[Records provided — start]

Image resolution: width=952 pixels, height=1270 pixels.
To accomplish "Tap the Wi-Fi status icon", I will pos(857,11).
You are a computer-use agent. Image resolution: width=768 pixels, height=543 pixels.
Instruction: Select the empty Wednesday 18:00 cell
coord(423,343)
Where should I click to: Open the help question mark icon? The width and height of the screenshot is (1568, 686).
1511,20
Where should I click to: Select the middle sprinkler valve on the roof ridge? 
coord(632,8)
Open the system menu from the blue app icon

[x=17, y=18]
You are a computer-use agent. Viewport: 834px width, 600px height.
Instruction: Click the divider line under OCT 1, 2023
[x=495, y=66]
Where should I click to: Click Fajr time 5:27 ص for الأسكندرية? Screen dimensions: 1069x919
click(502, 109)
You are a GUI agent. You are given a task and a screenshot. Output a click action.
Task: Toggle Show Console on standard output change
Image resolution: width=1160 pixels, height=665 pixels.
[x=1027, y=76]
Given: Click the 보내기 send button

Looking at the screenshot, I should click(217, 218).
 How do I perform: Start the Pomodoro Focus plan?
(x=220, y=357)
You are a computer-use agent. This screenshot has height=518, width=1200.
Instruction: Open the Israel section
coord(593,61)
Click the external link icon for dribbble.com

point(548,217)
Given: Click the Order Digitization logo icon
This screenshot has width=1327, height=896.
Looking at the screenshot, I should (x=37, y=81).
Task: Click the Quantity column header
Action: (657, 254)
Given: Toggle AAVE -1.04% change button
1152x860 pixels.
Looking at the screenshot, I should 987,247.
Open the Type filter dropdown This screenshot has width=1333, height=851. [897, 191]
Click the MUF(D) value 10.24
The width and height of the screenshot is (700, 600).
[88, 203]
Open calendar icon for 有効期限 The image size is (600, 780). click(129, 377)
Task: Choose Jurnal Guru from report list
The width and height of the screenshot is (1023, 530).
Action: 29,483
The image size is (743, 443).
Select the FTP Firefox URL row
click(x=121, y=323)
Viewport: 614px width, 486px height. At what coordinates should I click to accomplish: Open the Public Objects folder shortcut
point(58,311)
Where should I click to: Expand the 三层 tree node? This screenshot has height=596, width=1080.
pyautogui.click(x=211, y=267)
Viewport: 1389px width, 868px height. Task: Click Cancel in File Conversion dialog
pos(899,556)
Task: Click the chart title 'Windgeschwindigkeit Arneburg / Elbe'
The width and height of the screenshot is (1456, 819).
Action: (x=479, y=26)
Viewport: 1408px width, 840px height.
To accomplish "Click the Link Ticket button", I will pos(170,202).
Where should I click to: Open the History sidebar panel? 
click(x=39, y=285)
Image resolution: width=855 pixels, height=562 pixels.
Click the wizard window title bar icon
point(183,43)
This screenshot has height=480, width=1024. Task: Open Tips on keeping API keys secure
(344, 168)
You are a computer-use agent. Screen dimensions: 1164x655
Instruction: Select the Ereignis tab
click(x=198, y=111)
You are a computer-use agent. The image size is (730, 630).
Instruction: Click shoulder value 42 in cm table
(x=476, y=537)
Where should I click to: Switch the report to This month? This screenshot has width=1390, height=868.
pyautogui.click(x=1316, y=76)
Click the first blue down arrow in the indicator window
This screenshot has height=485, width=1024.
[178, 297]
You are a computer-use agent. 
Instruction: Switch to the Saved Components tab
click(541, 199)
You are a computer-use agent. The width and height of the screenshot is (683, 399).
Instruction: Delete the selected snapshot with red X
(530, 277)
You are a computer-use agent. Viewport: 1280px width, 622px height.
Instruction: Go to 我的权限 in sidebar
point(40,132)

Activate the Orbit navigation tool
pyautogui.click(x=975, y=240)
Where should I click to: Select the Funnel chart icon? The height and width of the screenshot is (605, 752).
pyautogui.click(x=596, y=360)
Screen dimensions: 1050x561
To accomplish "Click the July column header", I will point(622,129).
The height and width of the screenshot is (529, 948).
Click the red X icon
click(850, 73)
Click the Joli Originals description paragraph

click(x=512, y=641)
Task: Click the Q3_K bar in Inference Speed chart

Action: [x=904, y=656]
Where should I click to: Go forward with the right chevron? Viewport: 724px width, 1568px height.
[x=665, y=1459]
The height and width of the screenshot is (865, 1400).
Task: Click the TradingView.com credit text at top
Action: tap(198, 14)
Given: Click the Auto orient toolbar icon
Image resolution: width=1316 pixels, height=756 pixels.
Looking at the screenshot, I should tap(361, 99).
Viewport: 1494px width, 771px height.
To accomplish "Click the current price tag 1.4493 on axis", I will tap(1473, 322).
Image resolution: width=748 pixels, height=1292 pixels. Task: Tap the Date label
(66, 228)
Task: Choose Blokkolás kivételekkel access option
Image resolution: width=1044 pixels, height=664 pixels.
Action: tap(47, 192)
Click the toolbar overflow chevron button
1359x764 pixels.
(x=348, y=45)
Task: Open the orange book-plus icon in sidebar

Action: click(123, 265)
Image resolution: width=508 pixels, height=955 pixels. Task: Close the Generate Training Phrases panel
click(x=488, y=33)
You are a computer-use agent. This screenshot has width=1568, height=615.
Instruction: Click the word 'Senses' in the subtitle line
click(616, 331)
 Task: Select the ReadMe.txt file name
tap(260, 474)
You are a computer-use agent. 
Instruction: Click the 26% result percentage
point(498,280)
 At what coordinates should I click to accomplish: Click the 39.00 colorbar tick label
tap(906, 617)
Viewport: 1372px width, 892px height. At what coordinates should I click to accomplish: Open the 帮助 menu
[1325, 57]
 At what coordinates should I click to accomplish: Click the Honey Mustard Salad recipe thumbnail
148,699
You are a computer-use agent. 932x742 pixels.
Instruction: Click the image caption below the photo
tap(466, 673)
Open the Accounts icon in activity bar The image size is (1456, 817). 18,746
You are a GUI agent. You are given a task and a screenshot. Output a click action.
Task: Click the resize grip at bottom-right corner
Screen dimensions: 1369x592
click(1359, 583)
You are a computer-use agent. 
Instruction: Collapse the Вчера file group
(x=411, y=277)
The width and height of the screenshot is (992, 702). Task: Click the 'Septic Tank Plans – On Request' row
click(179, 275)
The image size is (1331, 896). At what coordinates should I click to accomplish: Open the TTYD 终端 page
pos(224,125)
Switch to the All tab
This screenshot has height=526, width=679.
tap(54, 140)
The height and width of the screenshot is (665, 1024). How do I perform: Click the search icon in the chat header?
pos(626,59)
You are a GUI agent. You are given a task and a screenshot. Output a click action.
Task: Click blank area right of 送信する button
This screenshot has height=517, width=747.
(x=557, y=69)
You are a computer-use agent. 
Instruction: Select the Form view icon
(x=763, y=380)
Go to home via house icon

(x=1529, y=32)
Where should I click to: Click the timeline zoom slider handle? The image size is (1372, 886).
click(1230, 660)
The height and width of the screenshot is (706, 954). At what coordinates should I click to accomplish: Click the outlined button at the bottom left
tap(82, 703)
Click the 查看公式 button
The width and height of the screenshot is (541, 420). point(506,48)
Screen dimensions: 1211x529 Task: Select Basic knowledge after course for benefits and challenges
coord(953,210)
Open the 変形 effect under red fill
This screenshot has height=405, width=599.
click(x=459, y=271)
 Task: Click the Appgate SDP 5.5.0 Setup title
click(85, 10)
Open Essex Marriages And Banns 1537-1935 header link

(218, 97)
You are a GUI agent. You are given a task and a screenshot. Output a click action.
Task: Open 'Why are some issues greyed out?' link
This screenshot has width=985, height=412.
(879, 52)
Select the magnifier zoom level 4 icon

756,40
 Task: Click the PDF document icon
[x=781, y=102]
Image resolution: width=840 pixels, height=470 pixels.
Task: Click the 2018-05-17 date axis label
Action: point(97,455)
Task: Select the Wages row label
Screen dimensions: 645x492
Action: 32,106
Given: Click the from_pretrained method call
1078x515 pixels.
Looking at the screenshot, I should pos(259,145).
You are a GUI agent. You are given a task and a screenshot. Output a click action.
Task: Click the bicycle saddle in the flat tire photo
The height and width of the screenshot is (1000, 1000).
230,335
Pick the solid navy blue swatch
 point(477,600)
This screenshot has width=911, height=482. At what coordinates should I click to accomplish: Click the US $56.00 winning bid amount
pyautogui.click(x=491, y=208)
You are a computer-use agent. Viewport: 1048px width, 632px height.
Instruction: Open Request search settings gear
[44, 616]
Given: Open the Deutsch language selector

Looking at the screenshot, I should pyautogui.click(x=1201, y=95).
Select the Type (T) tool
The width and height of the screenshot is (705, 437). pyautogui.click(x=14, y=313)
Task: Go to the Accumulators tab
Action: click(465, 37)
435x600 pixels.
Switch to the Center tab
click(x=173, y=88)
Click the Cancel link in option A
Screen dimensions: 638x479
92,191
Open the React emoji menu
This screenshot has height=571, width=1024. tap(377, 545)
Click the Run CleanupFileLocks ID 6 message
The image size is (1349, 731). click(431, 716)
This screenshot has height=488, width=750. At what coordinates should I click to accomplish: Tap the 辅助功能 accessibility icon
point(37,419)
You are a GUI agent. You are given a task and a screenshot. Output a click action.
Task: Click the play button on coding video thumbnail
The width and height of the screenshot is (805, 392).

[Records provided — finish]

**Prompt:** Copy out the entries above exactly as given, starting at the top and ending with the line containing "Given: Click the Order Digitization logo icon"; include both and nothing more.

**Exercise response:**
Image resolution: width=952 pixels, height=1270 pixels.
To accomplish "Tap the Wi-Fi status icon", I will pos(857,11).
You are a computer-use agent. Image resolution: width=768 pixels, height=543 pixels.
Instruction: Select the empty Wednesday 18:00 cell
coord(423,343)
Where should I click to: Open the help question mark icon? The width and height of the screenshot is (1568, 686).
1511,20
Where should I click to: Select the middle sprinkler valve on the roof ridge? 
coord(632,8)
Open the system menu from the blue app icon

[x=17, y=18]
You are a computer-use agent. Viewport: 834px width, 600px height.
Instruction: Click the divider line under OCT 1, 2023
[x=495, y=66]
Where should I click to: Click Fajr time 5:27 ص for الأسكندرية? Screen dimensions: 1069x919
click(502, 109)
You are a GUI agent. You are given a task and a screenshot. Output a click action.
Task: Toggle Show Console on standard output change
Image resolution: width=1160 pixels, height=665 pixels.
[x=1027, y=76]
Given: Click the 보내기 send button

Looking at the screenshot, I should click(217, 218).
 How do I perform: Start the Pomodoro Focus plan?
(x=220, y=357)
You are a computer-use agent. This screenshot has height=518, width=1200.
Instruction: Open the Israel section
coord(593,61)
Click the external link icon for dribbble.com

point(548,217)
Given: Click the Order Digitization logo icon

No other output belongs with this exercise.